INDIANAPOLIS (WISH) — Tofu is one of the oldest foods in the world. People around the world have eaten tofu / soy for 2000 years. If you’re cutting back on meat and eating bland tofu because it’s healthy but you don’t like its taste, try new ways to flavor and prepare the low-fat source of protein and health-sustaining vitamins.

1st segment: The tofu controversy. American soy vs. Asian, prepare Tofu in Ginger Soy Sauce.

2nd segment: Soy’s health benefits, prepare crispy tofu cubes. Penn State researchers urge moderation and organic, non-GMO brands.

  • Tofu is one of the oldest foods in the world
  • 93% of today’s tofu is GMO University of Illinois Cancer Center.
  • That’s the difference between the US and Asia culture.
  • Penn State researchers urge moderation and organic, non-GMO brands
  • Soy products not labeled organic or non-GMO are almost definitely GMO.

Controversy:

  • Controversial reputation because it contains phytoestrogens that may or may not like the hormone estrogen, which is linked to breast cancer. (Research on its health benefits is far from conclusive.) University of Illinois Cancer Center
  • Soy protein isolate, artificially extracted from the soybean is nothing more than another refined, processed food you should avoid (includes soy baby formulas)

Nutrition:

  • Research shows regular tofu eaters get enhanced protection against different kinds of cancer and heart diseases.
  • Tofu contains all 8 essential amino acids. great source of protein.
  • Soy is rich in magnesium, phosphorus, selenium, copper, vitamin B1, calcium and iron.
  • In moderation-3 to 5 servings of minimally processed soy foods per week are perfectly fine. (If you don’t have hypothyroidism.)

Processed soy:

  • Eating 1 soy-laden protein bar is not like eating a block of tofu.
  • Vegan processed soy cheese, ice cream and partially hydrogenated soybean oil.
  • Soy infant formulas: relatively high levels of isoflavones, raising concern about potential long-term effects of soy formulas on the development and immune function of growing children.
  • Thyroid issues: Soy foods can interfere with the body’s absorption of thyroid medication.
  • Think organic, non-GMO tempeh, tofu, miso and edamame.
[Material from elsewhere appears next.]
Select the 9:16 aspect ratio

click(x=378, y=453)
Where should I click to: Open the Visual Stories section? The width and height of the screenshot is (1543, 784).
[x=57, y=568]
What you’ll need for crispy tofu for stir fry:

    • 1 (14-ounce) block extra-firm tofu
    • 1/2 tsp. salt
    • 1 tsp. each garlic powder and 5-spice powder
    • 3 tbsp. cornstarch, potato starch or rice starch
    • 2 tbsp. avocado or olive oil

Equipment: 

  • Paper towels or dish cloths
  • Heavy weight, like a 28-ounce can of tomatoes
  • 10″ to 12″ skillet, stainless steel or cast iron preferred
  • Stiff spatula

Tofu steaks in ginger sauce: 

  • 1 block extra firm tofu, pressed in towel to remove excess water
  • 2 tsp. fresh grated ginger
  • Pinch Thai pepper flakes
  • 2 tsp. avocado or toasted sesame oil
  • 1 tsp. raw honey, maple syrup or brown rice syrup
  • 4 tsp. soy sauce
  • 4 tsp. water
  • salt

Don’t forget to:

  • Slice tofu into 1/4″ thick slices, about 1″ in length.
  • Dry tofu using towels and then sprinkle salt on each side. (salt helps tofu brown)
  • Heat oil in a (preferably non-stick) pan.
  • Pan fry the tofu first on high heat until it browns on both sides. Don’t worry if it fails to brown since this tofu will be covered in sauce later.
  • Bring down the flame and then combine soy sauce, honey / syrup, Thai pepper flakes, ginger, and water into the pan with the tofu.
  • Dial down the flame or the sauce will burn! Let liquid reduce to as little as you’d like it to be.
  • Notes If you want your tofu to be chewier, press it before using it, or use extra firm tofu instead.